After thousands of hours in the pool training, many of which come before most have their morning cup of coffee, Arianna Ottavianelli needed a respite.
Swimming competitively since she was six, the Bettendorf junior's zeal for the sport had waned. She was burned out.
"I was kind of getting tired and it wasn't as much of a love as it was before," Ottavianelli said. "It was a struggle to go to practice. I really didn't want to go."
So instead of training last spring, Ottavianelli went out for track and field. She ran some 100s, 200s and 400s for the Bulldogs.
Ottavianelli wasn't a standout like she is in the pool, but it was something fresh and took her mind off swimming.
"You need to take a step away every now and then," Bettendorf swim coach Mike Ahrens said. "I could tell and the family could tell, swimming wasn't that much fun for her anymore. It was the first time she's realized that in her life."
Track provided perspective. It made her heart grow fonder for swimming.
"After taking some time off and trying something else, I realized swimming is my sport," she said. "I do love swimming."
Led by Ottavianelli, a state runner-up in the 200 individual medley and 100 breaststroke last season, the Bulldogs are eager to make a big splash this fall.
Bettendorf has plenty of state meet experience returning from its third-place finish with Ottavianelli, diver Sydney Hanson, Emily VanDeWiele, Megan Greenley, Lauren Roemer, Alex Larson, Sami Roemer and Alexis Beine.
It also has an exuberance of youth in the program with freshmen sprinters Macy Greenley and Kathryn Miletich. Ahrens said the underclassmen will push some of the veterans for possible spots on the Bulldogs' top relays.
"I'm really excited for the state meet because all of our returning girls have gotten better and we've got some good freshmen filling the holes the seniors left," VanDeWiele said.
Ahrens said Sami Roemer, just two years removed from swimming junior varsity, is among those to make vast improvements in the offsesason.
Roemer swam on the Bulldogs' fifth place medley relay at state and qualified in the 100 backstroke.
"Individually, my standards are a lot higher now because of my improvement," Roemer said. "We're definitely in a good spot where we're sitting at now."
Bettendorf claimed the championship at Saturday's Ram Relays in Dubuque with victories in 19 of the 22 events.
Come November, Ames and Dowling Catholic, the two schools to finish above Bettendorf last year, are the teams to chase again.
"We gained as much as we lost, if not even more," Roemer said. "We're hungry to climb that ladder and get to the top."
Ahrens admits it'll be difficult to catch Ames, which has multiple state champions returning.
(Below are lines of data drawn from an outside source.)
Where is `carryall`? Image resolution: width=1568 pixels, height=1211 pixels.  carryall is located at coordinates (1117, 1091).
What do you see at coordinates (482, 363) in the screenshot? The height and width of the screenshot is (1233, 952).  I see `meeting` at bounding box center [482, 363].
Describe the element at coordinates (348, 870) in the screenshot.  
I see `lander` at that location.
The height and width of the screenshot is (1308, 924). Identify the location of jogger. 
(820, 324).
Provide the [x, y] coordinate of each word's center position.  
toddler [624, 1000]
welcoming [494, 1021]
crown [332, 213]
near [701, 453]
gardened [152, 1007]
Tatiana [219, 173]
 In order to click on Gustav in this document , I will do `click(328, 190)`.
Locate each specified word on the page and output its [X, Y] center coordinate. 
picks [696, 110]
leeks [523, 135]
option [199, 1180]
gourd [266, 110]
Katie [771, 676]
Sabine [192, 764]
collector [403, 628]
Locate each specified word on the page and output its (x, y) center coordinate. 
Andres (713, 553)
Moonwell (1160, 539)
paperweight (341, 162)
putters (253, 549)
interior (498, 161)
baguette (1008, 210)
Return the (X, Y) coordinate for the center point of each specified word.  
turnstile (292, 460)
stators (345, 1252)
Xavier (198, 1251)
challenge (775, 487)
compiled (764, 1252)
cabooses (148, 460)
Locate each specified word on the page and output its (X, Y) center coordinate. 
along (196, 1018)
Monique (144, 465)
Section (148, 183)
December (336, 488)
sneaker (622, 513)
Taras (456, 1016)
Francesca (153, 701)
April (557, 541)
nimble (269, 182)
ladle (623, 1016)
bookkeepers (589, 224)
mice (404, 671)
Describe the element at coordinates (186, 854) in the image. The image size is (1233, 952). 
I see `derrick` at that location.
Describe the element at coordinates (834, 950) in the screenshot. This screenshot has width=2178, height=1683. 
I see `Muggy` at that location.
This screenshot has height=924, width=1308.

Dowling has considerable talent again, too.
"Our status quo this year won't move us up," he said. "We've got to be better. We got to have more points, more participants at the state meet. We need all three relays on the podium at a minimum."
Bettendorf has individuals with incentive.
VanDeWiele, a mainstay in the Bulldogs' lineup since her freshman season, wants to make her last season count in black and gold.
"It is my last chance in high school so I'm definitely a little more motivated than I have been in previous years," she said. "I want success for the team."
Ottavianelli is seeking individual state titles after coming close last year.
She begins the season already as the school record holder in three individual events — the 200 IM, 100 breaststroke and 100 freestyle.
That said, Ottavianelli admits it has been a challenge getting back to where she left off.
"At first, it was super hard," Ottavianelli said. "I was like, 'Man, I'm never going to get back to where I was. This is so terrible.'
"Now that I'm back in shape, I'm pretty close to all my times. It feels good."
Ahrens had no concerns, and believes it might have been the best choice.
"She's so talented that she can take time off and not miss a beat," he said. "She's got the technique and the drive. Now with her being fresh from a mental standpoint, maybe that will carry her to the next level."